AIM:
Reproduce the following material verbatim, leaving every line unchanged.
..........
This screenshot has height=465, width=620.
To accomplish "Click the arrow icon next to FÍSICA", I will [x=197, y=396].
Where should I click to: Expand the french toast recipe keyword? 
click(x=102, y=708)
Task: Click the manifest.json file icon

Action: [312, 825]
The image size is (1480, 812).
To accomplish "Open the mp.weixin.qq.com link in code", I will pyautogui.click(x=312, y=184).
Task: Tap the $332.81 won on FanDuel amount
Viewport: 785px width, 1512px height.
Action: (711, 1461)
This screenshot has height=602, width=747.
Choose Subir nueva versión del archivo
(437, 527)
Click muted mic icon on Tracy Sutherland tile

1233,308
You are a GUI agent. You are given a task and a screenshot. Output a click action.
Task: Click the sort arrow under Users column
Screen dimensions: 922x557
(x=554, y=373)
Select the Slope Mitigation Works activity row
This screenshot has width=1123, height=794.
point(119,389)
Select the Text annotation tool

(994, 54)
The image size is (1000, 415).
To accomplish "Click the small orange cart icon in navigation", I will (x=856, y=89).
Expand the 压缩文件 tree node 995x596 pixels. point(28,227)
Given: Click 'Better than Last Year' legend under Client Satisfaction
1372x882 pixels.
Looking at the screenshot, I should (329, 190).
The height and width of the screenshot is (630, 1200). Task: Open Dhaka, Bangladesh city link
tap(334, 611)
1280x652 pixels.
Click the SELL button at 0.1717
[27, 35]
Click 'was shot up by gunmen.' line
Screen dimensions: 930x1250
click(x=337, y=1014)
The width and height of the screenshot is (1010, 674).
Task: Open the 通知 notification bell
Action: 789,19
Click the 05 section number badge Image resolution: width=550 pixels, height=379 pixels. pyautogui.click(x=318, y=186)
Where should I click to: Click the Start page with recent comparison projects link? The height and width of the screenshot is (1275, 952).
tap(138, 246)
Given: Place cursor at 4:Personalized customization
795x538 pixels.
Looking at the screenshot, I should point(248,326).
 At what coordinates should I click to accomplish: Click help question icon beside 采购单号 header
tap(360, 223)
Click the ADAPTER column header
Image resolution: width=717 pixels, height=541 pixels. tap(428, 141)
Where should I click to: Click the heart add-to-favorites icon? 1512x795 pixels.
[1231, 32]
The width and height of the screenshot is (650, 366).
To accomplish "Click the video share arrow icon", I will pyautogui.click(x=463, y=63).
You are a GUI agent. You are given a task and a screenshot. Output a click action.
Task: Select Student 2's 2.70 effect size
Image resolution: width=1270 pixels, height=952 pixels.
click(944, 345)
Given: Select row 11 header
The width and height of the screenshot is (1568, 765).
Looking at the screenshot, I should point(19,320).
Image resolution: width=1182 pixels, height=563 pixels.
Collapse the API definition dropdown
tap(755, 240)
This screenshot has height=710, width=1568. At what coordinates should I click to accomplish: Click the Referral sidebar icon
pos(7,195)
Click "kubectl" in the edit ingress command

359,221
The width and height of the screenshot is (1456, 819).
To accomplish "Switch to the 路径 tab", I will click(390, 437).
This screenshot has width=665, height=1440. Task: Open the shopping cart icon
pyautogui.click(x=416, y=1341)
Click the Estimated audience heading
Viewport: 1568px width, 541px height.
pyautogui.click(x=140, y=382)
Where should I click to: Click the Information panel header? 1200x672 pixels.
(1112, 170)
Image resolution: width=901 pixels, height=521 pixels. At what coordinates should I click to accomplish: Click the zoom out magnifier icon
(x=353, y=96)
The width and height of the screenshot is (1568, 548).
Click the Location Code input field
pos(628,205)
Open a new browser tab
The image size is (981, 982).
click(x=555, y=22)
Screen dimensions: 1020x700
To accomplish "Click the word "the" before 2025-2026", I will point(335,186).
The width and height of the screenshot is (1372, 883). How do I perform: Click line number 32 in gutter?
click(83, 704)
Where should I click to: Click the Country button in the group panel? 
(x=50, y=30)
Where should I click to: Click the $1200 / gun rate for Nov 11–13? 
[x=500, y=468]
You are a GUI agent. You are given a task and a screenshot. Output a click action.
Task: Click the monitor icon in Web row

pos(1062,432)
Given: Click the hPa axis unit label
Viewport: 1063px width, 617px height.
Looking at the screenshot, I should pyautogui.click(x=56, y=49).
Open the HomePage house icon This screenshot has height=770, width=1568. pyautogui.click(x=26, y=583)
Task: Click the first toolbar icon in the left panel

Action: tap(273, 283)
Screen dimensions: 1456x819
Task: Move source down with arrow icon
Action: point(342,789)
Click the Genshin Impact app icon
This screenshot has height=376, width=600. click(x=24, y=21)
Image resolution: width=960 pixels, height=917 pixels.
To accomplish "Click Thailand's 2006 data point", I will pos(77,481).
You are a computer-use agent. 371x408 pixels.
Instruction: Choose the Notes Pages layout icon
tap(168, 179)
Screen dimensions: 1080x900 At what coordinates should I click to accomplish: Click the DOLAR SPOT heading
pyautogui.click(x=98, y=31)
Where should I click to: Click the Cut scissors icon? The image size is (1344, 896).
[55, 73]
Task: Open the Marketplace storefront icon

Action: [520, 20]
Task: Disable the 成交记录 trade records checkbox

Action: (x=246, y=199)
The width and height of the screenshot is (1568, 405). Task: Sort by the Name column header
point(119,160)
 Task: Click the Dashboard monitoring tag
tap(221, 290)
..........
TASK SOLUTION:
This screenshot has height=465, width=620.
To accomplish "Click the arrow icon next to FÍSICA", I will [x=197, y=396].
Where should I click to: Expand the french toast recipe keyword? 
click(x=102, y=708)
Task: Click the manifest.json file icon

Action: [312, 825]
The image size is (1480, 812).
To accomplish "Open the mp.weixin.qq.com link in code", I will pyautogui.click(x=312, y=184).
Task: Tap the $332.81 won on FanDuel amount
Viewport: 785px width, 1512px height.
Action: (711, 1461)
This screenshot has height=602, width=747.
Choose Subir nueva versión del archivo
(437, 527)
Click muted mic icon on Tracy Sutherland tile

1233,308
You are a GUI agent. You are given a task and a screenshot. Output a click action.
Task: Click the sort arrow under Users column
Screen dimensions: 922x557
(x=554, y=373)
Select the Slope Mitigation Works activity row
This screenshot has width=1123, height=794.
point(119,389)
Select the Text annotation tool

(994, 54)
The image size is (1000, 415).
To accomplish "Click the small orange cart icon in navigation", I will (x=856, y=89).
Expand the 压缩文件 tree node 995x596 pixels. point(28,227)
Given: Click 'Better than Last Year' legend under Client Satisfaction
1372x882 pixels.
Looking at the screenshot, I should (329, 190).
The height and width of the screenshot is (630, 1200). Task: Open Dhaka, Bangladesh city link
tap(334, 611)
1280x652 pixels.
Click the SELL button at 0.1717
[27, 35]
Click 'was shot up by gunmen.' line
Screen dimensions: 930x1250
click(x=337, y=1014)
The width and height of the screenshot is (1010, 674).
Task: Open the 通知 notification bell
Action: 789,19
Click the 05 section number badge Image resolution: width=550 pixels, height=379 pixels. pyautogui.click(x=318, y=186)
Where should I click to: Click the Start page with recent comparison projects link? The height and width of the screenshot is (1275, 952).
tap(138, 246)
Given: Place cursor at 4:Personalized customization
795x538 pixels.
Looking at the screenshot, I should point(248,326).
 At what coordinates should I click to accomplish: Click help question icon beside 采购单号 header
tap(360, 223)
Click the ADAPTER column header
Image resolution: width=717 pixels, height=541 pixels. tap(428, 141)
Where should I click to: Click the heart add-to-favorites icon? 1512x795 pixels.
[1231, 32]
The width and height of the screenshot is (650, 366).
To accomplish "Click the video share arrow icon", I will pyautogui.click(x=463, y=63).
You are a GUI agent. You are given a task and a screenshot. Output a click action.
Task: Select Student 2's 2.70 effect size
Image resolution: width=1270 pixels, height=952 pixels.
click(944, 345)
Given: Select row 11 header
The width and height of the screenshot is (1568, 765).
Looking at the screenshot, I should point(19,320).
Image resolution: width=1182 pixels, height=563 pixels.
Collapse the API definition dropdown
tap(755, 240)
This screenshot has height=710, width=1568. At what coordinates should I click to accomplish: Click the Referral sidebar icon
pos(7,195)
Click "kubectl" in the edit ingress command

359,221
The width and height of the screenshot is (1456, 819).
To accomplish "Switch to the 路径 tab", I will click(390, 437).
This screenshot has width=665, height=1440. Task: Open the shopping cart icon
pyautogui.click(x=416, y=1341)
Click the Estimated audience heading
Viewport: 1568px width, 541px height.
pyautogui.click(x=140, y=382)
Where should I click to: Click the Information panel header? 1200x672 pixels.
(1112, 170)
Image resolution: width=901 pixels, height=521 pixels. At what coordinates should I click to accomplish: Click the zoom out magnifier icon
(x=353, y=96)
The width and height of the screenshot is (1568, 548).
Click the Location Code input field
pos(628,205)
Open a new browser tab
The image size is (981, 982).
click(x=555, y=22)
Screen dimensions: 1020x700
To accomplish "Click the word "the" before 2025-2026", I will point(335,186).
The width and height of the screenshot is (1372, 883). How do I perform: Click line number 32 in gutter?
click(83, 704)
Where should I click to: Click the Country button in the group panel? 
(x=50, y=30)
Where should I click to: Click the $1200 / gun rate for Nov 11–13? 
[x=500, y=468]
You are a GUI agent. You are given a task and a screenshot. Output a click action.
Task: Click the monitor icon in Web row

pos(1062,432)
Given: Click the hPa axis unit label
Viewport: 1063px width, 617px height.
Looking at the screenshot, I should pyautogui.click(x=56, y=49).
Open the HomePage house icon This screenshot has height=770, width=1568. pyautogui.click(x=26, y=583)
Task: Click the first toolbar icon in the left panel

Action: tap(273, 283)
Screen dimensions: 1456x819
Task: Move source down with arrow icon
Action: point(342,789)
Click the Genshin Impact app icon
This screenshot has height=376, width=600. click(x=24, y=21)
Image resolution: width=960 pixels, height=917 pixels.
To accomplish "Click Thailand's 2006 data point", I will pos(77,481).
You are a computer-use agent. 371x408 pixels.
Instruction: Choose the Notes Pages layout icon
tap(168, 179)
Screen dimensions: 1080x900 At what coordinates should I click to accomplish: Click the DOLAR SPOT heading
pyautogui.click(x=98, y=31)
Where should I click to: Click the Cut scissors icon? The image size is (1344, 896).
[55, 73]
Task: Open the Marketplace storefront icon

Action: [520, 20]
Task: Disable the 成交记录 trade records checkbox

Action: (x=246, y=199)
The width and height of the screenshot is (1568, 405). Task: Sort by the Name column header
point(119,160)
 Task: Click the Dashboard monitoring tag
tap(221, 290)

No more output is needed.